▶ [Problem to work on] Gather every line in the items below that contains the word "Where", and copy each one in full.

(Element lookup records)

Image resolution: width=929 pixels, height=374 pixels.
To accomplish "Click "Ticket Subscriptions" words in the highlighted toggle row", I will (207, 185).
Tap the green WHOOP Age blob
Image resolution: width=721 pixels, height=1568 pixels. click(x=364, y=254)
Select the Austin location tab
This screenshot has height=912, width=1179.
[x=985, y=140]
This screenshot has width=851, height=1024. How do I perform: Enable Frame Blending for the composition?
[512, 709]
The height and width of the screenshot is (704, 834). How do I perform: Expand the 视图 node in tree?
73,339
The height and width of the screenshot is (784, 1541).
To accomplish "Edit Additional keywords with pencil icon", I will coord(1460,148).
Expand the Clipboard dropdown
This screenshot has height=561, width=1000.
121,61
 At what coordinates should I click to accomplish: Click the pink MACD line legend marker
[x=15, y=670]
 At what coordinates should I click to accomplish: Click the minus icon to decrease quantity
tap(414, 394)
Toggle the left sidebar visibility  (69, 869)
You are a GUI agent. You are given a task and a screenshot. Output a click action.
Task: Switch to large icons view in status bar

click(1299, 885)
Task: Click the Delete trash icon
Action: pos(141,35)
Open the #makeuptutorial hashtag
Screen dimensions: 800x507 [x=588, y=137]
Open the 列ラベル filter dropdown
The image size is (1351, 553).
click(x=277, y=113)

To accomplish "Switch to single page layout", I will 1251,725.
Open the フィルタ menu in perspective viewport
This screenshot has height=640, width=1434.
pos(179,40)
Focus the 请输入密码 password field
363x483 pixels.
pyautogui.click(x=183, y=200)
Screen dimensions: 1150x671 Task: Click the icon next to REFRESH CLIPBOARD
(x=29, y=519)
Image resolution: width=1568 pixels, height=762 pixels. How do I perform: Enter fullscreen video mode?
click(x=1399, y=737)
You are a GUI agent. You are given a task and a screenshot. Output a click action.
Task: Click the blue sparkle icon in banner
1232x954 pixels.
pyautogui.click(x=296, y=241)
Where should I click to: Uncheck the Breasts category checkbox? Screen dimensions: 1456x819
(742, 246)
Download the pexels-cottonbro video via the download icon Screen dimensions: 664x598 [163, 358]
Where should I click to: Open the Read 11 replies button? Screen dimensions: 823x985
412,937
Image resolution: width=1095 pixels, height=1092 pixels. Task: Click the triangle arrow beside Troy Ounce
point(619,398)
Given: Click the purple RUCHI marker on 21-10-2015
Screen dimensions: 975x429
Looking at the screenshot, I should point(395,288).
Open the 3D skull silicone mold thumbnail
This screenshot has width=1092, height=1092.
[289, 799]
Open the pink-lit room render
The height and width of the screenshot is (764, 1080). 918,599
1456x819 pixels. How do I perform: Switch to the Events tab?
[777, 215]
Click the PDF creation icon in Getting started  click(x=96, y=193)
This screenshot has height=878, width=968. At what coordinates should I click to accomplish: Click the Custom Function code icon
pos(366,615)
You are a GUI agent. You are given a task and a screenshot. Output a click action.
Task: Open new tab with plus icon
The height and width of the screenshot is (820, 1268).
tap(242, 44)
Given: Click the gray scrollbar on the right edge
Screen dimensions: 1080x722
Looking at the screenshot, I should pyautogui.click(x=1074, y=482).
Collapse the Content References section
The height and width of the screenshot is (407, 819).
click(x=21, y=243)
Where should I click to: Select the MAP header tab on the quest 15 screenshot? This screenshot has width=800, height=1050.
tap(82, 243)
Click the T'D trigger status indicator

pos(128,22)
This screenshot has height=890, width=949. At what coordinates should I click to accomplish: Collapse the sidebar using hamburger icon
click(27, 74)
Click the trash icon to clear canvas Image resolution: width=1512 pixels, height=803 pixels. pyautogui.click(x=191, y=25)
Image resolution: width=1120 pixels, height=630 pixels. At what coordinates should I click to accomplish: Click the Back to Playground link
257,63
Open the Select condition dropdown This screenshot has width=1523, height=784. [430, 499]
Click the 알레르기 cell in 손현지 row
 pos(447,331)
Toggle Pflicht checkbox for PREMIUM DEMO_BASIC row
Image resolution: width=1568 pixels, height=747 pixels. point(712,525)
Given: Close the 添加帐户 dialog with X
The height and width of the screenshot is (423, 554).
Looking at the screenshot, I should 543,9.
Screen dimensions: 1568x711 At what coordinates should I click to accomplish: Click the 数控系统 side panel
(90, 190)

▶ [Exercise result]
Where should I click to: Uncheck the Breasts category checkbox? Screen dimensions: 1456x819
Where should I click to: Open the Read 11 replies button? Screen dimensions: 823x985
Where should I click to: Select the MAP header tab on the quest 15 screenshot? This screenshot has width=800, height=1050.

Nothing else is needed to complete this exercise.